• **Set problem**
Rewrite the records below with every "screenshot" swapped for "screen capture" and nothing else altered. Leave the pictures out.

• **Listed records**
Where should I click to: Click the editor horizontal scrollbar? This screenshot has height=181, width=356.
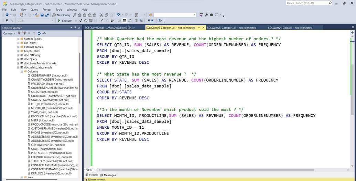click(206, 170)
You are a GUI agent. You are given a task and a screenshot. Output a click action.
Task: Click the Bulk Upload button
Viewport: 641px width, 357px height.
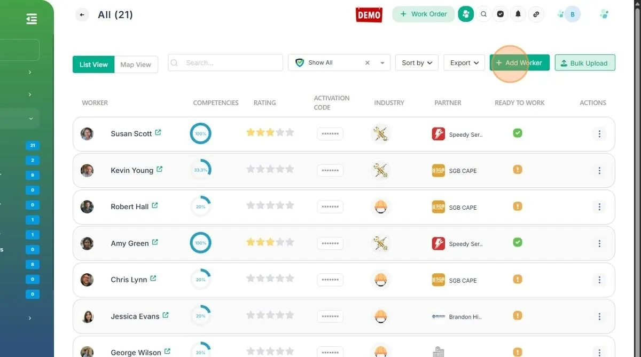[x=584, y=63]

• **Response to the task**
Where should I click to: Click the editor horizontal scrollbar? This screen capture has height=181, width=356.
click(206, 170)
You are a GUI agent. You are given a task and a screen capture. Output a click action.
Task: Click the Bulk Upload button
Viewport: 641px width, 357px height.
[x=584, y=63]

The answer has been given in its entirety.